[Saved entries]
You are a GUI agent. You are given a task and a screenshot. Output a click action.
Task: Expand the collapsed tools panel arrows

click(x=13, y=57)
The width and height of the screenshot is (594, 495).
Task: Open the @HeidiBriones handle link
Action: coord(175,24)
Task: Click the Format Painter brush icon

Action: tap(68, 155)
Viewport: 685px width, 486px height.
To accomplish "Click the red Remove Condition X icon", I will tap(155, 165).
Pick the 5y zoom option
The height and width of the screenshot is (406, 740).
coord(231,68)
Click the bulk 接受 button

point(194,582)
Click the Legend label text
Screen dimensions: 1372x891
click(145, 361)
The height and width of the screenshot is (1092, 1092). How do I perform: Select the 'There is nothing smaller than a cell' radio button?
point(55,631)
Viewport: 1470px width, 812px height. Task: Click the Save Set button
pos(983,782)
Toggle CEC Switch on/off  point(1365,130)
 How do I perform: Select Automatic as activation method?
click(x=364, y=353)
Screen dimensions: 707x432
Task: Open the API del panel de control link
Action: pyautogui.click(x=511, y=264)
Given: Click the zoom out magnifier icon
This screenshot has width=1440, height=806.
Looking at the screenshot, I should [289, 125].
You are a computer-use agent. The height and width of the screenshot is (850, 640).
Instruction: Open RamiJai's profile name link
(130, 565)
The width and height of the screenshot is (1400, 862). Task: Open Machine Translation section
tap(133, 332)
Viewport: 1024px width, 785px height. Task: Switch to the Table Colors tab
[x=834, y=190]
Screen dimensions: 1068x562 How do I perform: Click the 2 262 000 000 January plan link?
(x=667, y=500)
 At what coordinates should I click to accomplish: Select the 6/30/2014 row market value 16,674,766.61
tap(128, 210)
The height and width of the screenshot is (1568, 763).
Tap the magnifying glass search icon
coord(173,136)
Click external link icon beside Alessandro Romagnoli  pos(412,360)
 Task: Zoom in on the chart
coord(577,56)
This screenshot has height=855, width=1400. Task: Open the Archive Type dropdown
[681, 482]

[WHAT IS REQUIRED] Return exactly the lines from the one containing "Tap the magnifying glass search icon" through the last line of the records above, both included, and nothing else.

[TASK ANSWER]
Tap the magnifying glass search icon
coord(173,136)
Click external link icon beside Alessandro Romagnoli  pos(412,360)
 Task: Zoom in on the chart
coord(577,56)
This screenshot has height=855, width=1400. Task: Open the Archive Type dropdown
[681, 482]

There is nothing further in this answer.